### [Provided text]

The Offer in Compromise program (OIC) allows taxpayers to settle their tax debt with the Internal Revenue Service (IRS) for less than the total amount owed. While this can be a helpful option for those facing significant financial hardship, the IRS does not accept every offer. They may return or reject an OIC for various reasons. Understanding these reasons can help you better prepare and increase the likelihood that your offer will be accepted.
Want to avoid a return or rejection of your offer? Learn about our offer-in-compromise services today.
Key Takeaways
- Returned ≠ Rejected. A return means the IRS never fully reviewed your offer. This could be due to missing forms, payments, or unfiled returns.
- Compliance is a prerequisite. All required tax returns must be filed, and estimated payments must be current before submitting and throughout the entire review period.
- Your initial payment is not optional. Include the application fee plus 20% of your offer (lump-sum) or the first installment (periodic). Low-income taxpayers must claim the fee waiver.
- The IRS calculates what you can pay. The most common reason for rejection is that the IRS believes your financial situation supports a higher payment than you offered.
- Noncompliance and misconduct can sink an offer. Offers can be rejected on the grounds of “not in the best interest of the government” or for “public policy considerations”, particularly for taxpayers with unreported income, a history of noncompliance, or criminal activity.
- You have 30 days to appeal. A rejection isn’t final. You can file an appeal with the IRS Independent Office of Appeals.

### [Problems to solve]
**1)** Duplicate the OIC passage word for word, beginning at the words "- Compliance is" and stopping after "the fee waiver.".
**2)** From the Key Takeaways section of the OIC passage, list the opening sentence of each item.
The listing after this point is not needed for any of the work.

### [Records provided]
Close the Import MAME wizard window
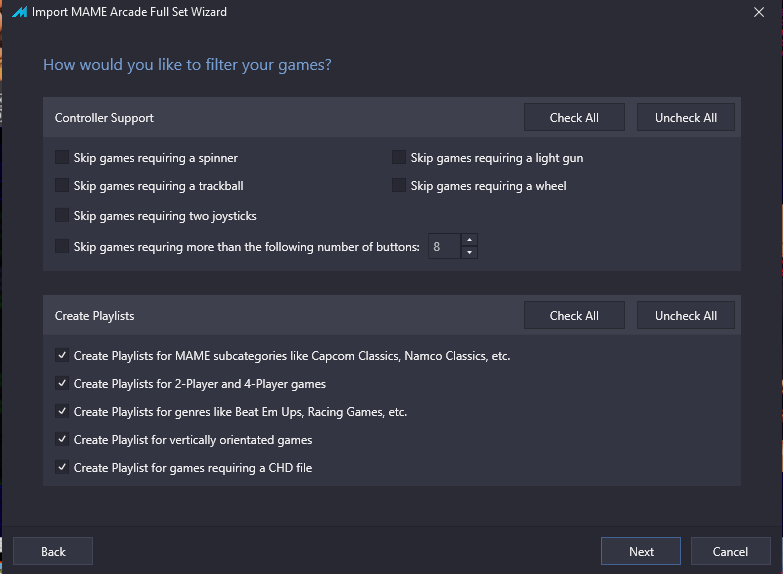Viewport: 783px width, 574px height. [x=759, y=12]
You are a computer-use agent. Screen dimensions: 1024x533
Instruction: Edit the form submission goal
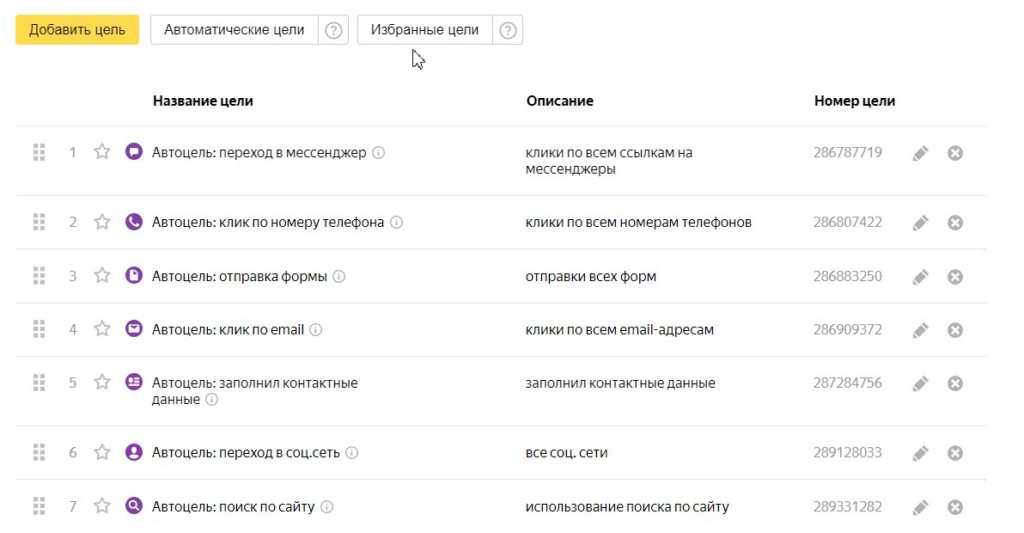click(x=920, y=276)
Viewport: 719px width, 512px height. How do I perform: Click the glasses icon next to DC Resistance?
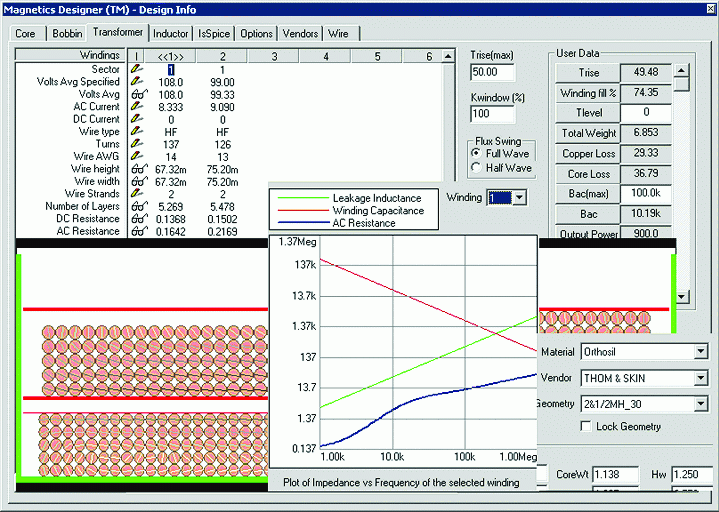[138, 219]
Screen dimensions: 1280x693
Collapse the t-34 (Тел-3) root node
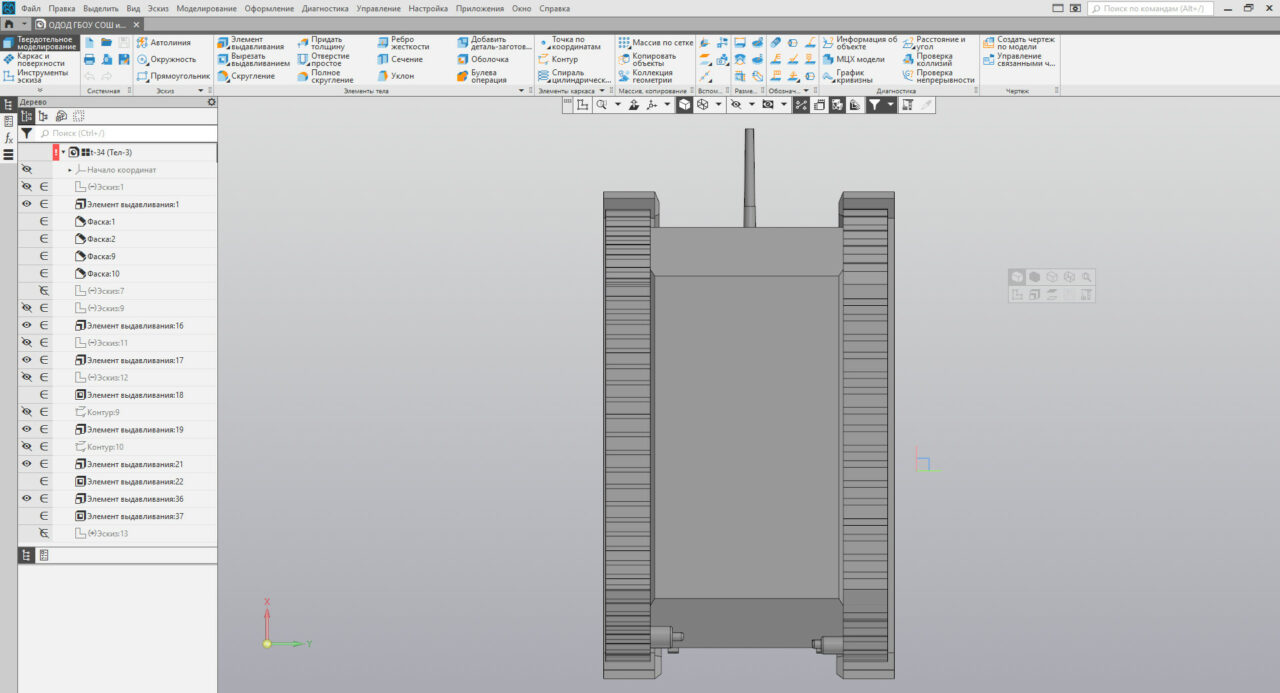(63, 152)
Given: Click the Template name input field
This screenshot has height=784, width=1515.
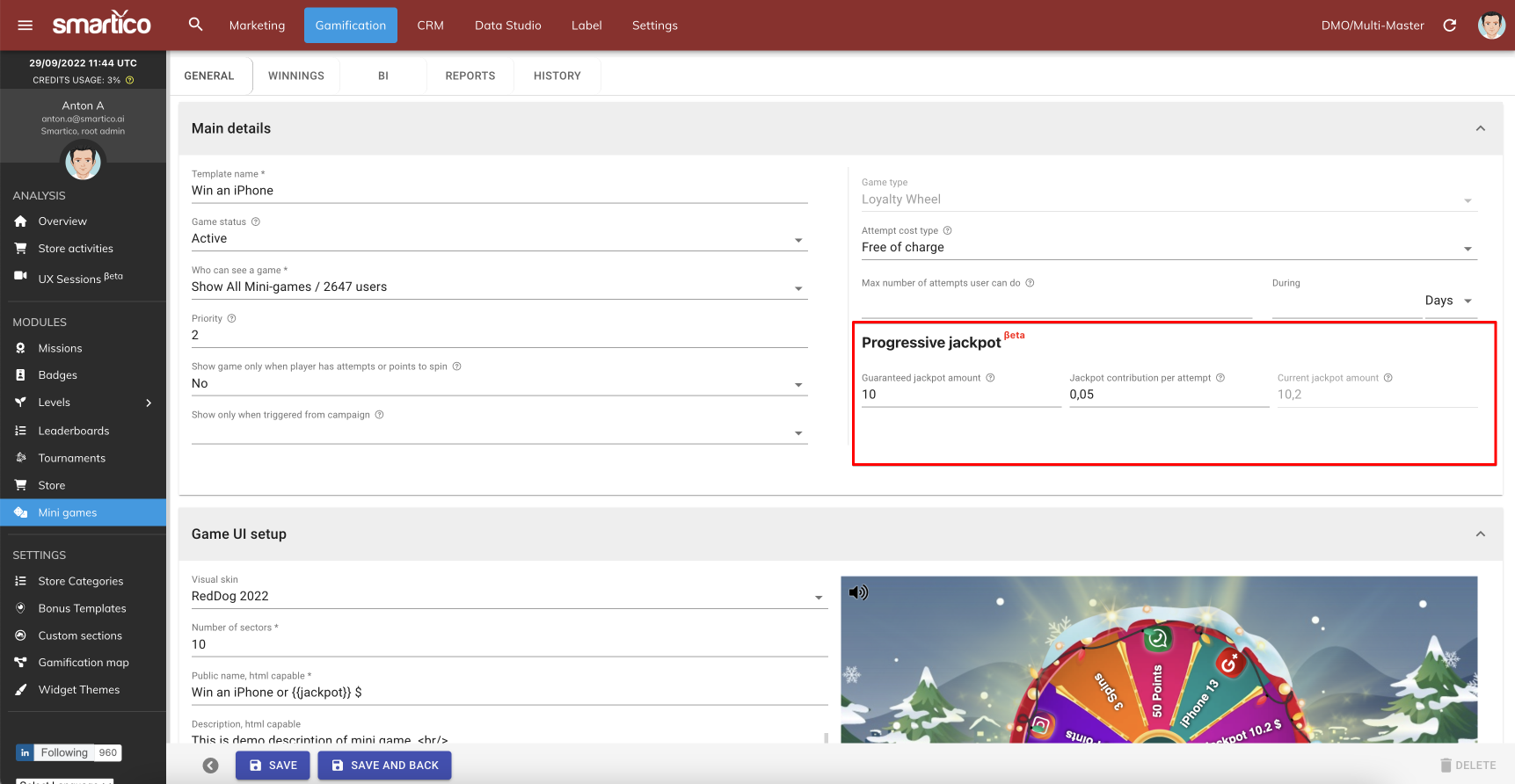Looking at the screenshot, I should (499, 191).
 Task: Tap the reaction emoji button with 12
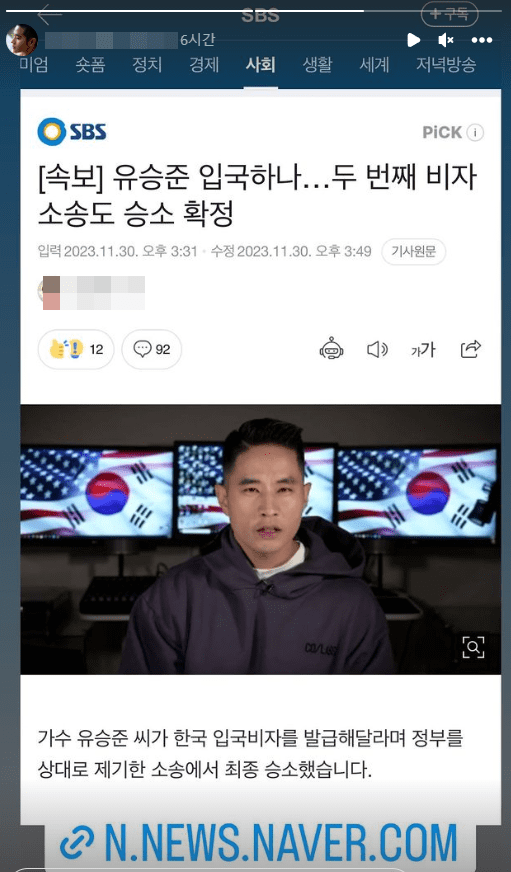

### [Results for the exercise]
**1)**
- Compliance is a prerequisite. All required tax returns must be filed, and estimated payments must be current before submitting and throughout the entire review period.
- Your initial payment is not optional. Include the application fee plus 20% of your offer (lump-sum) or the first installment (periodic). Low-income taxpayers must claim the fee waiver.

**2)**
- Returned ≠ Rejected.
- Compliance is a prerequisite.
- Your initial payment is not optional.
- The IRS calculates what you can pay.
- Noncompliance and misconduct can sink an offer.
- You have 30 days to appeal.